つまり、相場のトレンドがどっちを向いているのかは、誰が見ても一目瞭然の動きであり、この動きが変化するときには『歴史的な事件・材料』が必要になるのです。
みんなが「上だ!」、「下だ!」と読もうとしているのは『トレンド』ではなく、『サイクル』なんです。そして、『サイクルの集まりがトレンド』、と認識を変えなければなりません。
どんなトレンドも、小さな上下波動(サイクル)の集合体です。サイクルを読もうとしているのを、みんなはトレンドを読むことだと勘違いしている。これが大きな間違いなのです。

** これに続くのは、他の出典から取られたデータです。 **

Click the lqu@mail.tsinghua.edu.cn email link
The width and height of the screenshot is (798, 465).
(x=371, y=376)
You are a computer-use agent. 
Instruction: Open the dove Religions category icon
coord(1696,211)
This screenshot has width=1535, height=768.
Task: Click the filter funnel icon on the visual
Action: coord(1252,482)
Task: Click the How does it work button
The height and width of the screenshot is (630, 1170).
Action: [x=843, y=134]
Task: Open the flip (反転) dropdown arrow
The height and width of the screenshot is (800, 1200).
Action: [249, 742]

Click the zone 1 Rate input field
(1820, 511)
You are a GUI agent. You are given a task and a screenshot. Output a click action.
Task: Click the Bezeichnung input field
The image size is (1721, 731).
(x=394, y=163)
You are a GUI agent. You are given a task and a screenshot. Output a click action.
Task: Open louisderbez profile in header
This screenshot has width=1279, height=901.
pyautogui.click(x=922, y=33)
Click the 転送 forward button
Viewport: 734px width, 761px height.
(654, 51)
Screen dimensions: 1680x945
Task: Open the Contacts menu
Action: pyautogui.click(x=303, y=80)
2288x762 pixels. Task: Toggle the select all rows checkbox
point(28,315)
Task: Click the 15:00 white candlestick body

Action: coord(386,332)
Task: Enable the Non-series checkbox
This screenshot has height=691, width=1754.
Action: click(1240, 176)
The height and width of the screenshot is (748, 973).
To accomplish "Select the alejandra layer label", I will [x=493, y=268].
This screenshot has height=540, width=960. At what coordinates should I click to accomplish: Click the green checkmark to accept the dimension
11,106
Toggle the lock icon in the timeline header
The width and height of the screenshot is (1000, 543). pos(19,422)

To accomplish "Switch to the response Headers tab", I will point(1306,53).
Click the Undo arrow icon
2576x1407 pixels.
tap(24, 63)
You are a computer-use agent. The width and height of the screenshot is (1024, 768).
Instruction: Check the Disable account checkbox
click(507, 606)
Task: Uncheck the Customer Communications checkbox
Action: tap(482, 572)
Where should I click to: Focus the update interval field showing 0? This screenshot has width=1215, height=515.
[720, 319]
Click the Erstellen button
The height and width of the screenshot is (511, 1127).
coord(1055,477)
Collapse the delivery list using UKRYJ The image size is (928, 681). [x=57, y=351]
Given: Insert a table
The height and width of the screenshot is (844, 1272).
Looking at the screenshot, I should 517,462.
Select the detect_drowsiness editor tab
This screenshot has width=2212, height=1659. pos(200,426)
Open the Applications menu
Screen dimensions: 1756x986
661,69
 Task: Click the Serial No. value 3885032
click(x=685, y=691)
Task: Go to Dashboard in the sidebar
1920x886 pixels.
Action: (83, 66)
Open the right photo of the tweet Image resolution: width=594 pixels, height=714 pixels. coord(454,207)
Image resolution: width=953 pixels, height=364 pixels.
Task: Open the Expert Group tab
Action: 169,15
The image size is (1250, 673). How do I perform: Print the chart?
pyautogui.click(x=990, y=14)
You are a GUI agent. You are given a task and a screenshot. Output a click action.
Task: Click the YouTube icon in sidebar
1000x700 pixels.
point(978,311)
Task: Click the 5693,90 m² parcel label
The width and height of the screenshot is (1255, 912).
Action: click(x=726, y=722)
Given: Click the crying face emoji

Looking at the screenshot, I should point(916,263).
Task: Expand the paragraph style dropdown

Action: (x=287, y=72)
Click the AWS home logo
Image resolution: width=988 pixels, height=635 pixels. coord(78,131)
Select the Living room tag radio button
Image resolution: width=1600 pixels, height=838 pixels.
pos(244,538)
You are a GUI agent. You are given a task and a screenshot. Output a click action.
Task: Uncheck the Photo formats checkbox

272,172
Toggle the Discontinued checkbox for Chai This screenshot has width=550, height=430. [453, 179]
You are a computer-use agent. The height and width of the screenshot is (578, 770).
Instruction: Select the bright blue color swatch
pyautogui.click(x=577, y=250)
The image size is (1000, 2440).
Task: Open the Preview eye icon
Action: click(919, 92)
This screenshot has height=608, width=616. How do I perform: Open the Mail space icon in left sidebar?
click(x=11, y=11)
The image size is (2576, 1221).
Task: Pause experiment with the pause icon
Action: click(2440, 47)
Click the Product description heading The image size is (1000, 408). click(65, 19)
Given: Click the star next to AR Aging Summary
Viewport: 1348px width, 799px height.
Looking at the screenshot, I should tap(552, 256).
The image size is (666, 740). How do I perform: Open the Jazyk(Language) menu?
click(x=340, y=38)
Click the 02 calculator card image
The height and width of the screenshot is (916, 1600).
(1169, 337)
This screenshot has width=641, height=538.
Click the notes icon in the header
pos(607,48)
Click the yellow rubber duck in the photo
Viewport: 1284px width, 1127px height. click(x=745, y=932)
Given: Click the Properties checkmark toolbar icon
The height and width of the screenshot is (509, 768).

トレンドに乗るのか、サイクルを取るのか。両者の違いを次のように示します。
@【トレンドは見る、サイクルは取る】。A【トレンドは長期、サイクルは短期】。B【トレンドは形成、サイクルは描く】。C【トレンドはものさし、サイクルは鉛筆】。D【トレンドとサイクルを混同してはいけない】。
相場で利益を上げるためには、トレンドに『乗る』のか、サイクルを『取る』しかないのですが、多くの投資家は、サイクルを狙っているのに、トレンドに乗っていると勘違いしています。この勘違いは、時には大きく悲劇をもたらすことも多いです。一般的には『塩漬け』という言葉で、この悲劇を表現しているようです。
トレンドは『見る』モノであり、サイクルは『読む』モノです。トレンドは誰が見ても一致する相場の大きな流れであり、読むモノではないのです。ましてや分析とった手法も必要としません。『見れば分かるモノ』、それが『トレンド』なのです。しかし、サイクルは違います。これは『読む=予想』モノなのです。
長期的な流れがトレンドであり、サイクルは短期的、周期的に現れる波動です。そして、トレンドが形成され、サイクルは描かれ、トレンドはものさしで引くことができ、サイクルは鉛筆でなぞることで、分析することができるのです。
結論として、チャート分析とは過去の値動きを分析してサイクルの法則・真理を探ることです。トレンドをみることで、サイクルを読むことが生きていきます。みなさんも両者を区別して考え、まずは大きなトレンドを理解することで投資をすると成功率も上がってくると思います。